If you’re currently reading our first challenge book, Lit! A Christian Guide to Reading Books (Kindle edition here), you are no doubt benefiting from some sound, biblical wisdom as it pertains to the things we read. Perhaps it’s obvious, but I wanted to start with this book to give us a good framework for the rest of our reading, and to help you develop a framework for your own reading priorities.
In Chapter 7, Reinke shares his reading priorities and how he groups them. This is a practice I have engaged in for several years and find it tremendously helpful in weeding through the millions of options that are available to read.
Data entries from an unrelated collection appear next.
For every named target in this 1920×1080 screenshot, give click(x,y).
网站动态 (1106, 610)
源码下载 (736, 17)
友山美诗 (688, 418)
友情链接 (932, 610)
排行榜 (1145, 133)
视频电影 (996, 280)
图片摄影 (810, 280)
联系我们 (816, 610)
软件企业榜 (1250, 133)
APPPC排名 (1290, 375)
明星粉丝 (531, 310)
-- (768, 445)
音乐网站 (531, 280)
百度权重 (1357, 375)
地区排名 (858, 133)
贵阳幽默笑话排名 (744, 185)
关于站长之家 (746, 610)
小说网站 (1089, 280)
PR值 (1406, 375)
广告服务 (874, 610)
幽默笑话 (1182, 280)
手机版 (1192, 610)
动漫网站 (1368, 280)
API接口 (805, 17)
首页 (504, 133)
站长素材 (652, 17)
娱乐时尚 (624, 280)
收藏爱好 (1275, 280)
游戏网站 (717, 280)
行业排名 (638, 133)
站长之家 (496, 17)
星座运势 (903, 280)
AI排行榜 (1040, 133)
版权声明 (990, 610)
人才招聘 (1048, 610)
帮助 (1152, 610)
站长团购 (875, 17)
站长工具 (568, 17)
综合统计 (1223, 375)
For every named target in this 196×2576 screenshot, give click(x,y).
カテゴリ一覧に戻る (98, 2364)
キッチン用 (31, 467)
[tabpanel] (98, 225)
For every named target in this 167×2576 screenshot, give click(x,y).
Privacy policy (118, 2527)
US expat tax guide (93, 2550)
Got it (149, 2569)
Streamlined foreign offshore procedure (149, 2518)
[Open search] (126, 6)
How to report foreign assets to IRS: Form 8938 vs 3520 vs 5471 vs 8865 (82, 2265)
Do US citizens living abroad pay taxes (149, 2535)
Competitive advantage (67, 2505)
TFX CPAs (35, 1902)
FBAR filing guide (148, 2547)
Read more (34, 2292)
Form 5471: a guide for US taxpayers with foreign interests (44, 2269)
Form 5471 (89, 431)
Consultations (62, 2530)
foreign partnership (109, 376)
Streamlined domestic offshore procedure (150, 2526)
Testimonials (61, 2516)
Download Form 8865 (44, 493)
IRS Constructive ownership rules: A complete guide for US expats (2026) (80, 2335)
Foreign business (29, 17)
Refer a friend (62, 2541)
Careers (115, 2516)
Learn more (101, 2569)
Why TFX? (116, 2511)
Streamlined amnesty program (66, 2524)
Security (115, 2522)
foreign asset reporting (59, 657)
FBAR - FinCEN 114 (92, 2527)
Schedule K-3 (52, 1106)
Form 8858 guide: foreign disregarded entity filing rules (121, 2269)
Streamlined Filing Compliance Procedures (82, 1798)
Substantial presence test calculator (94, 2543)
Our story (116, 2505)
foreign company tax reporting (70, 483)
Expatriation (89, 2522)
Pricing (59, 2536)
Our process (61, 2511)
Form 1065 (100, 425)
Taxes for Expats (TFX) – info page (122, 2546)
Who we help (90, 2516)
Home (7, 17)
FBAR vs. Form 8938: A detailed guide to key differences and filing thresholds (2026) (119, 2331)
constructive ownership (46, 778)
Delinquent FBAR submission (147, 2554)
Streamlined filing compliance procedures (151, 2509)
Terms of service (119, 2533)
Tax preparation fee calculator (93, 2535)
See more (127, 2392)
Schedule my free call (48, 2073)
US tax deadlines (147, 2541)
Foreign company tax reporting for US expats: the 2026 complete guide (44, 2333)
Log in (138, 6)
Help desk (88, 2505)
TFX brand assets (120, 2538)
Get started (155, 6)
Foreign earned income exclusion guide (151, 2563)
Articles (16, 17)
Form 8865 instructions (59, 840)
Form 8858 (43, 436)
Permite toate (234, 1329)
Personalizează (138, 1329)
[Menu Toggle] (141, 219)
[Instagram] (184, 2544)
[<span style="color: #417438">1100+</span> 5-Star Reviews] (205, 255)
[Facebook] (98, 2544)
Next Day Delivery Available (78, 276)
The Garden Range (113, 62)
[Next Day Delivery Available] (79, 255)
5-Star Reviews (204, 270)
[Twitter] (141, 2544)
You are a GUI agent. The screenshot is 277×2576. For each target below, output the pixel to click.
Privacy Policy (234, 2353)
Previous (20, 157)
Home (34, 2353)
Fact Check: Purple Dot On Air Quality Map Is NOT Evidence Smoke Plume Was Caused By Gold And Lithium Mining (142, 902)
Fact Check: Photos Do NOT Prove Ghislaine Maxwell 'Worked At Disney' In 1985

Reinke has 6 categories (which I assume means he has all 6 types of reading going on consistently/simultaneously – this is also how I read):
1. Reading Scripture
2. Reading to know and delight in Christ
3. Reading to kindle spiritual reflection
4. Reading to initiate personal change
5. Reading to pursue vocational excellence
6. Reading to enjoy a good story
I like his categories and think they offer good diversity. My personal categories are as follows:
1. Reading Scripture – This year (and probably into next year) I am reading individual books of the Bible entirely, 20 times each, until moving onto the next one (to include a chapter of Proverbs every day).
2. Reading devotionally – (Tabletalk Magazine, Valley of Vision, Morning and Evening, etc.) – probably similar to Reinke’s #2
3. Reading for study – books related to what I’m teaching/preaching now or in the future.
4. Reading to counsel and be counseled – (Books on marriage, parenting, depression, relationships, etc.) I always want to know how to better counsel my brothers and sisters in Christ, and I want to grow in my sanctification. Reading a wide range of books related to the hearts/minds of sinful people has proven helpful to me and has given me much to recommend to others when they have specific needs. Books in this category have proven helpful in identifying specific areas of sin in my life, and the Lord has used these books for my sanctification.
5. Reading theology and ecclesiology – (Books on God’s nature, attributes, works, etc. and books about God’s Church) All Christian reading is inherently theological, but this category is for specific works that relate to systematic theology, biblical theology, and ecclesiology.
6. Reading biography and autobiography – I think it’s important for Christians to regularly read about the lives of other Christians and non-Christians. I like biographies and autobiographies and always have 1 going.
7. Reading to learn something new – I have a lot of hobbies and interests. I like to learn new things. In this category I read about all sorts of different things: Beekeeping, gold/silver investments, politics, golf, running, music, education, business – it’s a catch all category that doesn’t specifically relate to Christianity/theology.
8. Reading fiction – I don’t spend much time in this category, but I’ve increased my fiction reading a bit. I resonate 100% with Reinke’s statement: “In all honesty, it has taken me many years to simply delight myself in beautiful books. Now they provide me with relaxation, pleasure, and a delightful weapon to foil the devil.” I have mostly found fiction to be a waste of time, but there is good fiction and, if nothing else, I like to read good writing no matter what it’s about, so there are some gems of fiction worth reading. The last fiction book I really enjoyed was Peace Like a River (Kindle edition here) by Leif Enger.
Of these 8 categories, I usually have 5-6 of them going at one time. But, I realize that’s not going to work for everyone! Some people need to read one book to completion before picking up another. Others read a lot of different books, but perhaps haven’t discovered the joy and importance of categorizing and prioritizing them. So, let’s look at Reinke’s challenge:
“Now make your own list of reading priorities. First, look at the books you have read over the last twenty-four months that have benefitted your life. Create categories for those books. Second, include any category that you don’t currently read but would like to add, perhaps something mentioned in [chapter 7]. By now you should have a list of two to five categories. Start small and be realistic. Third, begin making book selections informed by your reading priorities. Invest the time you need to define a purpose to why you want to read books. Once you have an answer to this question, you will find it much easier to choose your next book from the twenty-eight million attractive options.”
So, what are your reading categories/priorities?